Wall Street is expressing growing doubt that Riggs National Corp.'s sale to PNC Financial Services Group Inc. will go off as planned, or even at all.
RBC Capital Markets Corp. analyst Gerard S. Cassidy, in a research report yesterday, said a potentially lengthy and costly Department of Justice investigation into Riggs's money-laundering problems, as well as several lawsuits filed against the District-based company, put the $766 million deal for Riggs "at risk of being delayed or scrapped in its entirety."
Acknowledging the possibility that the transaction might not happen, Riggs executives have developed contingency plans to move forward without a deal, sources close to the company said. The sources spoke on the condition they remain anonymous because Riggs's official position is that the deal is on track. These sources also said Riggs senior executives have acknowledged a better-than-average chance the deal will have to be renegotiated.
Riggs spokesman Mark N. Hendrix declined to comment.

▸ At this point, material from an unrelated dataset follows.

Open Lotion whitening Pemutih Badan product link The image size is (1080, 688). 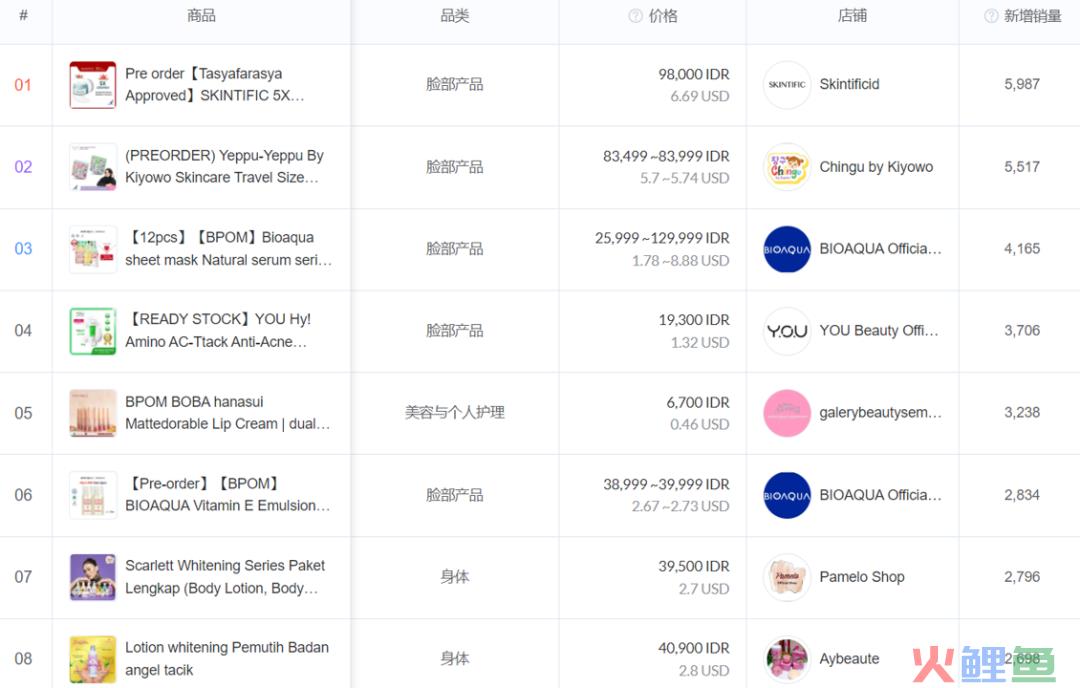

Brian E. Goerke, spokesman for PNC, said, "We're progressing with integration plans with respect to the Riggs acquisition."

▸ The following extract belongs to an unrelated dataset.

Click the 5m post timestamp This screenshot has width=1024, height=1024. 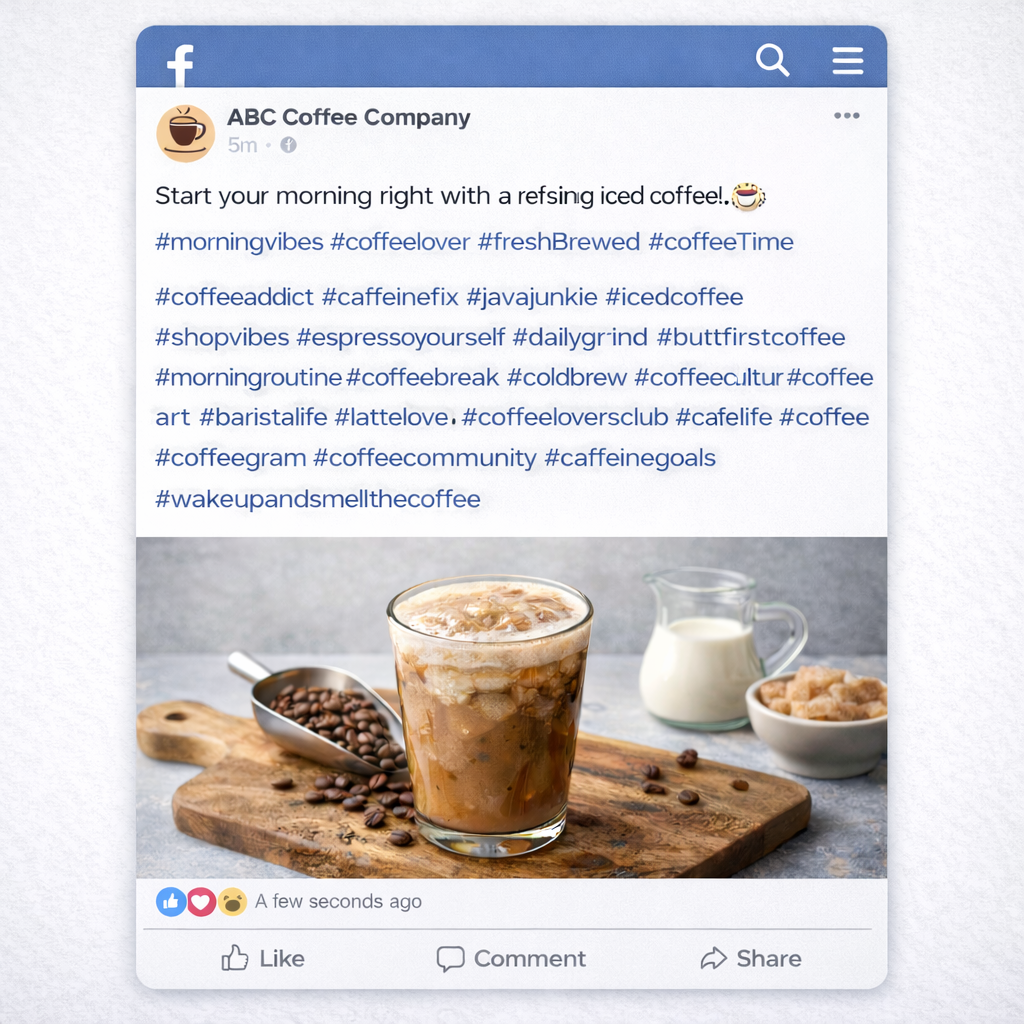[242, 145]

Riggs stock has declined since July, when Pittsburgh-based PNC offered Riggs shareholders the equivalent of about $24 a share in stock and cash for Riggs. Riggs closed yesterday at $20.24 a share, down 87 cents. Short interest -- the number of shares borrowed by investors betting that Riggs's stock will decline in value -- has grown as well.
PNC's stock fell in the weeks following the July announcement but has rebounded since. It closed yesterday at $52.69, up 39 cents.
The deal is supposed to be completed in the first quarter of 2005. But PNC negotiated a relatively stringent "material adverse change" clause in the merger agreement, giving it the ability to walk away if regulatory or legal problems at Riggs put PNC at legal or financial risk.
Analysts have also carefully parsed the words of PNC chief executive James E. Rohr in recent weeks. In a presentation to analysts on Sept. 14, Rohr said he was watching the Riggs situation "very closely."
"And we will not do something that will be shareholder unfriendly," he added, according to a transcript of the presentation.
Riggs was fined $25 million in May for failing to report suspicious transactions involving Saudi Arabian diplomats and officials with the country of Equatorial Guinea. Since then, the Department of Justice has opened a criminal investigation of the bank and some employees relating to Equatorial Guinea and the bank's handling of millions of dollars in deposits for former Chilean dictator Augusto Pinochet.
Henry J. Coffey, the bank analyst at Ferris Baker Watts Inc., said that he thought the price PNC agreed to pay for Riggs was already too high and that it is doubtful the sale will go forward as planned.
"The deal never made any sense in the first place," Coffey said. "The honest answer is we don't know what [PNC] is thinking. But as an external observer, it wouldn't surprise me if they didn't do the deal. More likely, it will downwardly negotiate the terms."